His task now is that his new team has not had a winning record in six seasons, has sustained infighting, turmoil, bad contracts and snubs in free agency while a vulture hovers overhead named LaVar Ball. In February, Ball issued an ultimatum to the team that his son and then-rookie guard Lonzo Ball would walk away from the Lakers when he is eligible for free agency unless the team signs younger brothers LiAngelo and LaMelo. Thankfully, Magic Johnson threw Ball’s threats on the stack with the other distractions he’s had since threatening his reputation as maybe the greatest Laker ever to become the team president of basketball operations.
What Johnson did do more recently to redeem his record was to drive over to James’ Brentwood mansion Saturday night and for two hours pitch him on how they could make the Lakers great again. [Insert local hook!] Yeah, I got that, so now it’s time to see if the Magic and LeBron plan to take over the universe includes any Pelican free agents.

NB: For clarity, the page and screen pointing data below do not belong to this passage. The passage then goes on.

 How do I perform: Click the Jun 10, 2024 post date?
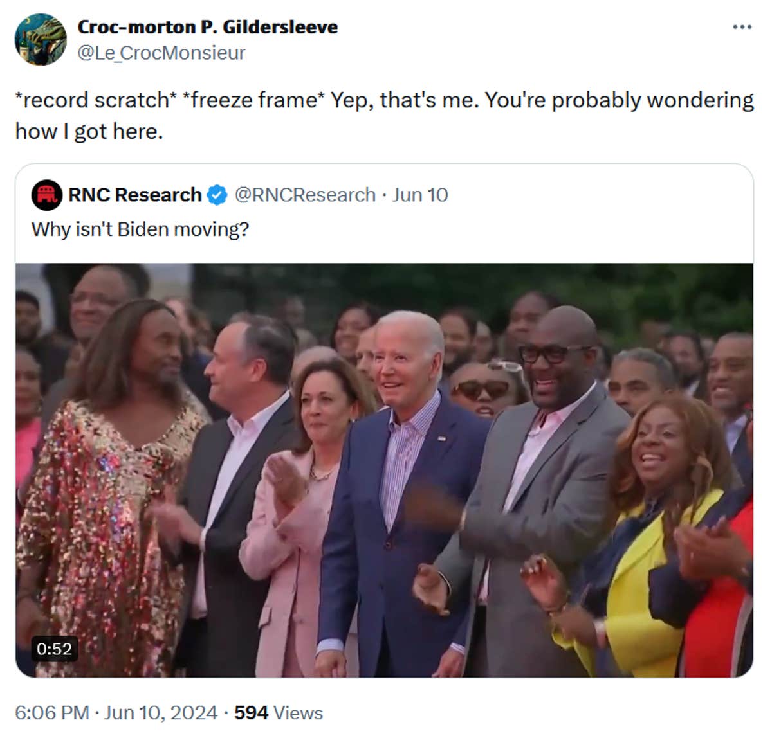click(161, 713)
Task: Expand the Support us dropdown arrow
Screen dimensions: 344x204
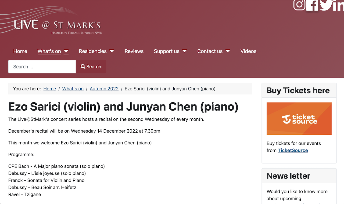Action: click(185, 51)
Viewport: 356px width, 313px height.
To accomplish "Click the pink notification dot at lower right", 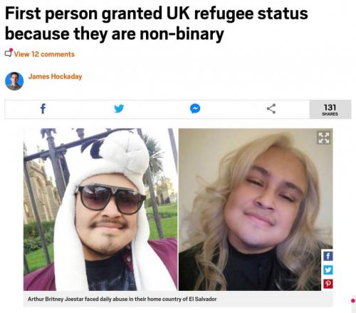I will pos(352,301).
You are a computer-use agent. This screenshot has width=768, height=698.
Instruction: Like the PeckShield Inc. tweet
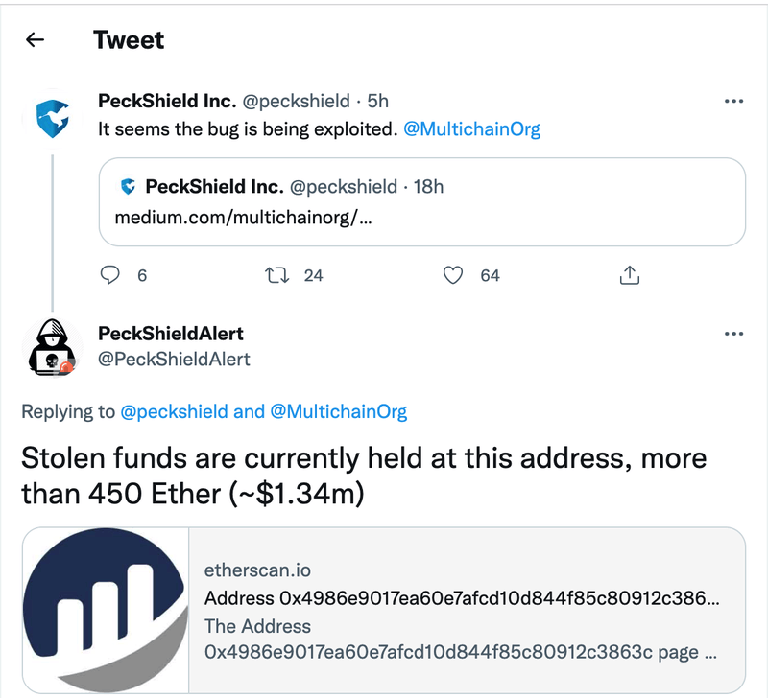[x=454, y=275]
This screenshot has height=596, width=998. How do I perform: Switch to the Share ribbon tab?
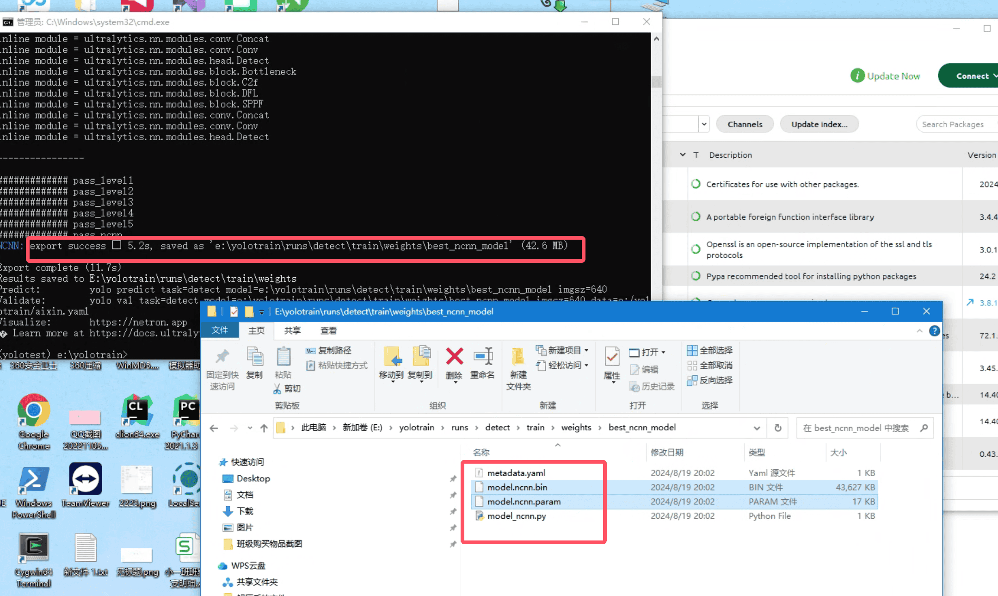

LeBron has taken it on faith that Magic will sign at least one more high-profile star to help bring instant credibility and, more importantly, victories. This concerns the Pelicans because DeMarcus Cousins is a free agent and might make an attractive pairing with LeBron. In normal times, signing Cousins would be a logical move, but these are not normal times for Big Cuz after he shredded his Achilles in January. The uncertainty of Cousins’ ability to bounce back will likely turn Magic’s attention to other players such as the Spurs’ Kawhi Leonard. That increases the likelihood of Cousins returning to the Pels, even on a short-term, show-them-you’re-healthy, deal. I doubt any team would take a chance on Cousins and pay him more than the Pelicans can.
The other task for Pelicans’ management is to bring back Rondo, whose presence calmed an often helter-skelter offense as well as contributing double-digit points, assists and rebounds. Another year or two of running his own team in New Orleans could be his stepping stone to his expressed goal of a head coaching job, and it could help the Pels take the next step in their evolution.
Stay tuned, and my next report will try to eschew big words. Damn, there I go again. I should have listened to my favorite Journalism professor at Kentucky, who had a No. 1 rule of effective writing: Never use any word longer or more complicated than “watermelon.”